Carmen Cantrell, a special education teacher at Indian Hills Middle School in the Shawnee Mission School District, and Reed Uthe, a speech and drama teacher at Lakewood Middle School in Blue Valley, are among the honorees. Leslie McAfee, a math teacher at Piper High School, was also honored.
Candidates are nominated by their schools and then submit a portfolio of reflections and letters of recommendation. Recipients also were from Andover, El Dorado, Manhattan and Topeka districts.
Cantrell is a collaborative teacher in seventh- and eighth-grade English classes, and a member of and resource for professional learning groups in English, social studies and science.
“The nomination alone was an honor for me,” she said. “I recalled individuals who inspired me, students who challenged me, and situations in which I was the learner rather than the teacher.”
The most important part of her job, Cantrell said, is to build independent and life-long learners.
“The best teaching and learning cannot be hurried or rushed,” she said. “It must be thoughtful and thorough, explicit and direct, with students as the central feature.”
Cantrell’s work has made a lifelong impact on her students and their families, as they wrote in her recommendation letters.
She is also appreciative of her co-workers.
“I am surrounded by extraordinary individuals,” she said. “We help each other create a professional learning environment in our building.”
The best advice that Cantrell has for future teachers is to “be passionate about what you do.”
Uthe is the 21st Blue Valley teacher to receive the honor.
“His passion for teaching and his relationships with students, staff and parents provide all of us with an example of what it means to be a teacher,” Scott Currier, Lakewood Middle School principal, said in a statement.

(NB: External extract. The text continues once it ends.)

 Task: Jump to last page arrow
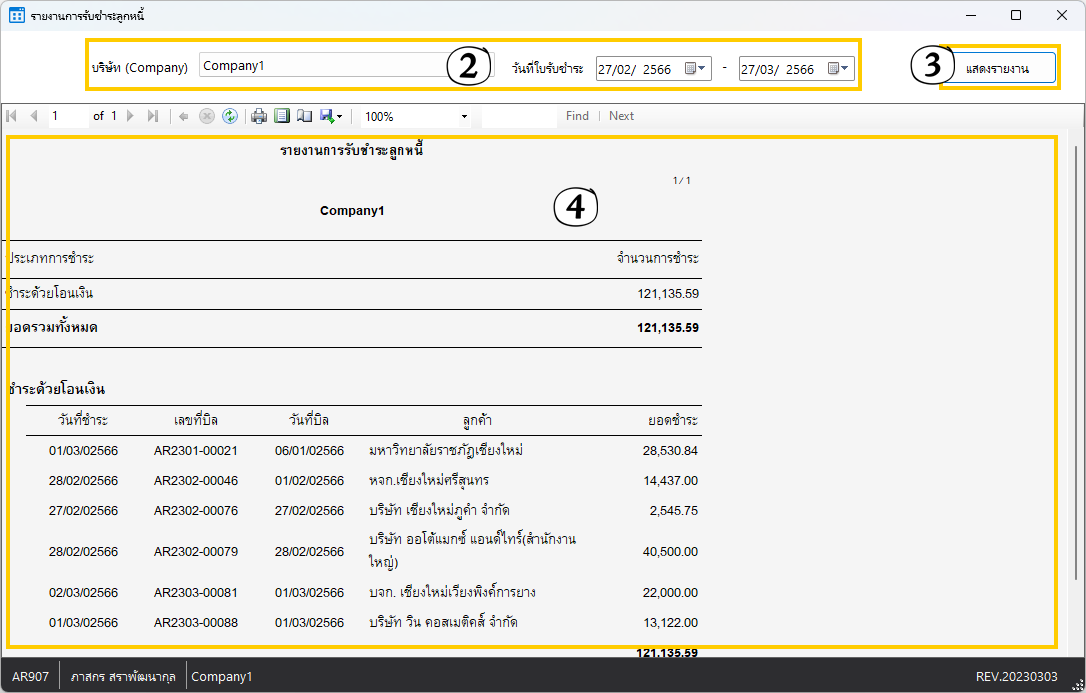pyautogui.click(x=152, y=116)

Uthe was nominated, in part, for his dedication and encouragement of his speech and drama students.
“The most important thing I can give a kid is hope. I can teach them my content, I can teach them the skills it takes to speak in theater. But the most important thing to do is teach them hope,” he said. “Wherever they go, that is going to play a major part.”
Many students wrote Uthe letters of recommendation. One student wrote that he inspired her to become an educator.

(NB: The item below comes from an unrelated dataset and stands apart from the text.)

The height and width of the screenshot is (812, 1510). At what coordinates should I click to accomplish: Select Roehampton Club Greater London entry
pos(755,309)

Uthe has had his own inspirations, including previous teachers and co-workers.
“I’ve been teaching for 26 years with a lot of great people who I’ve learned from and a lot of this is reflected on them.”

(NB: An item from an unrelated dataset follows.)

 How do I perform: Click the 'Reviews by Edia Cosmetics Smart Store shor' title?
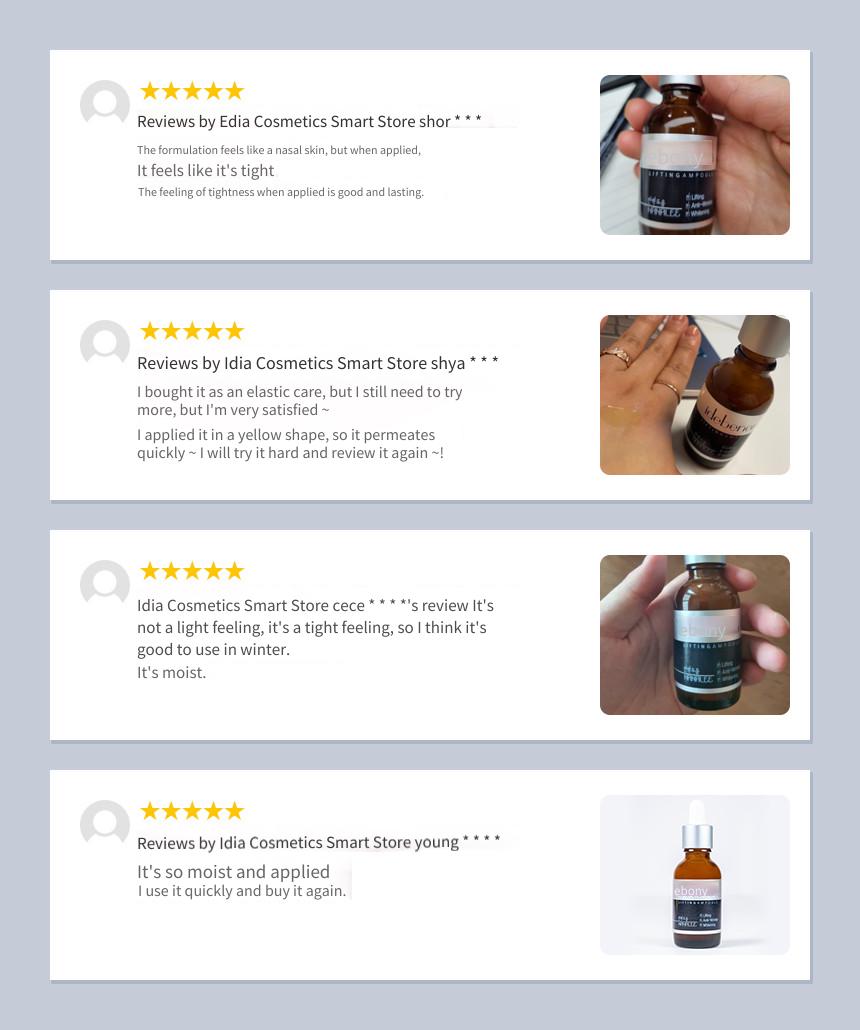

McAfee joined the Piper School District in 1997. She graduated from Kansas State University with a bachelor’s in secondary education.
“It meant a tremendous amount to just be honored by the staff,” she said. “I was good with that. It was a great honor.”
McAfee dreamed of being a teacher when she was a little girl playing with her Barbies. Today, she is described as a model teacher who helps mentor young teachers.
“You have a certain content to teach, but how you do it is up to you,” she said. “I’ve always been inspired by the people who gave you the freedom to be creative and do it your way.”
McAfee has always drawn inspiration from her peers. She keeps a colorful classroom and tries to teach new and interactive lessons.
“Math and algebra are my least favorite subjects, so to go to algebra and actually understand it easily and enjoy it was nothing short of a miracle,” said a Piper High School student.
At the end of a long day, Uthe remembers why he does what he does, why McAfee and Cantrell do what they do, and why educators across America are in the classroom.
“The most important thing is that you have to do what is best for kids first,” he said. “First and foremost, that’s what our job is all about.”
Cantrell, Uthe and McAfee will be honored on April 1 as part of Master Teacher Day at Emporia State University.